Martha Coakley, the attorney general of Massachusetts, filed suit Monday against Fannie Mae and Freddie Mac in an effort to force the federally owned mortgage finance giants to comply with a state anti-foreclosure law passed in 2012.

The law seeks to ease the way for buyback programs, which are aimed at reducing the debt of the homeowner while saving the lender the cost of foreclosure and eviction. Fannie and Freddie have refused to allow homes with mortgages they back to enter buyback programs, the suit contends, even though it costs them money not to.

“For too long, Fannie and Freddie have been roadblocks to progress in addressing this foreclosure crisis, and I urge them to immediately reverse their policy on this common-sense program,” Coakley said in a statement.

The lawsuit is one of numerous aggressive efforts by Coakley to police banks’ treatment of homeowners and their securitization of mortgages. She has won settlements from Goldman Sachs, Morgan Stanley, RBS and several subprime lenders.

The lawsuit comes on the heels of a case by a homeowner, Ramon Suero, who bought an apartment for about $300,000 in 2005 that is now worth a third of that price. He fell behind on his mortgage payments, and the home went into foreclosure.

Boston Community Capital, a nonprofit that runs a buyback program called SUN (Stabilizing Urban Neighborhoods), offered to buy it from the lender for what Freddie Mac said was the fair market price, $115,000. SUN intended to turn around and sell the house back to Suero, giving him a mortgage he could afford.

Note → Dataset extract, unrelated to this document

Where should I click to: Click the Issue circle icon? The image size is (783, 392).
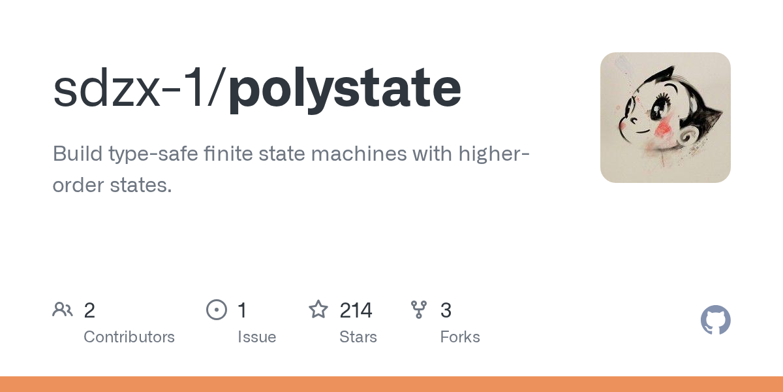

But Freddie Mac refused to allow the sale, instead asking SUN for a “make whole” price of the full $300,000. Without the buyback allowing Suero to stay in his home, Freddie Mac normally would incur the expense of evicting Suero, maintaining the vacant home and selling it as a distressed property.

A federal court issued a preliminary injunction against the foreclosure and sale of the home. The Federal Housing Finance Agency, which oversees Fannie and Freddie, declined to comment on pending litigation.

Coakley’s office had written a previous letter to Mel Watt, who became the agency’s director in January.

Watt succeeded the acting director, Edward J. DeMarco, who would not allow Fannie and Freddie to go along with such debt-reduction programs.

DeMarco had argued that the agency’s other loan modification programs were just as good, and said he feared that it would cause homeowners to strategically default on their payments.